The effect of those new young minds entering agriculture defined the early days of organic farming in the US and thus also provides a context for the second question -- "Is small the only beautiful?"  Small became beautiful because of the passion of the new generation of idealistic young farmers.  I was like most of them.  I had no farming background, no farmland, and very little money.  None of us would have been able to buy 500 acres in the Imperial Valley even if we had wanted to. So we ended up on a few acres of inexpensive, abandoned land because of economic reality rather than by conscious choice, and we started farming with compost and rototillers.  The flavorful produce we sold, plus our passionate belief in quality, established the connection between the words "small" and "beautiful" in the public mind.

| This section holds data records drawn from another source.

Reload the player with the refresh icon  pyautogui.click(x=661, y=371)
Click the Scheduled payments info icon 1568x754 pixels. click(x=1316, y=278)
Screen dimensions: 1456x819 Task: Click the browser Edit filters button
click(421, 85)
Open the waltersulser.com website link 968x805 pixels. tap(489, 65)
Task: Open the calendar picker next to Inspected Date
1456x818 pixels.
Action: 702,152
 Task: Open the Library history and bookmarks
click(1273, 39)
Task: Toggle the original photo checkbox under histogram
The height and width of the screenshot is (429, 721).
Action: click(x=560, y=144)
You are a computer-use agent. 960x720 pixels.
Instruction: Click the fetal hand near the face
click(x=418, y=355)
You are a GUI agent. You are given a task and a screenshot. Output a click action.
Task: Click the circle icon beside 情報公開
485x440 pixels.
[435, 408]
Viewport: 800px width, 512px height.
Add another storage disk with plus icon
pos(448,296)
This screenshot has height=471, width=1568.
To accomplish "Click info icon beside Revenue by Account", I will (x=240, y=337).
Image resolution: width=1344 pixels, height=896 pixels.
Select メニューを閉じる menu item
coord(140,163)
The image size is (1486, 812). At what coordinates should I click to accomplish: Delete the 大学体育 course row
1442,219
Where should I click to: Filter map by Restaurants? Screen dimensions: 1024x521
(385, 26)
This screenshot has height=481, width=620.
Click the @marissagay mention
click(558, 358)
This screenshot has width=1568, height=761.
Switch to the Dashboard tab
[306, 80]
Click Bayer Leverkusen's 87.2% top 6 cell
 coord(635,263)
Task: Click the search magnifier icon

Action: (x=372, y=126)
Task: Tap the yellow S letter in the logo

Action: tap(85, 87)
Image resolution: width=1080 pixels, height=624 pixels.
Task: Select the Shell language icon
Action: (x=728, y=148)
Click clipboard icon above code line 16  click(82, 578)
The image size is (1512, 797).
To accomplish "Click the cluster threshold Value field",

Once our combined efforts succeeded in making "organic" popular, the real farmers, the large-scale professional farmers, became interested.  (We always knew we weren't considered "real" farmers.)  For most of them, growing organically was a market decision as opposed to the deep passion for soil quality and food quality that had inspired us hippies.  Since the age old farming techniques had not been abandoned because they couldn't work but because chemicals were promising miracles that they couldn't deliver, the transition to organic farming was not difficult for the large farmers and they began selling "organic" produce.  But the "small is more beautiful" idea remains in the public mind, because the organic-buying public intuits that the large-scale farmers may have changed their agronomy but not their thinking; that their minds are still logically focused on how much they can produce rather than on how well it will nourish their customers.  I don't think the public objects to scale (America is the land of large farms) but rather objects to organics by the numbers.  They don't see the old-time hippie passion for quality produce or any innovative new soil fertility improvement ideas coming from the large farms.  They just see coloring between the lines according to the minimum standards that USDA certification requires.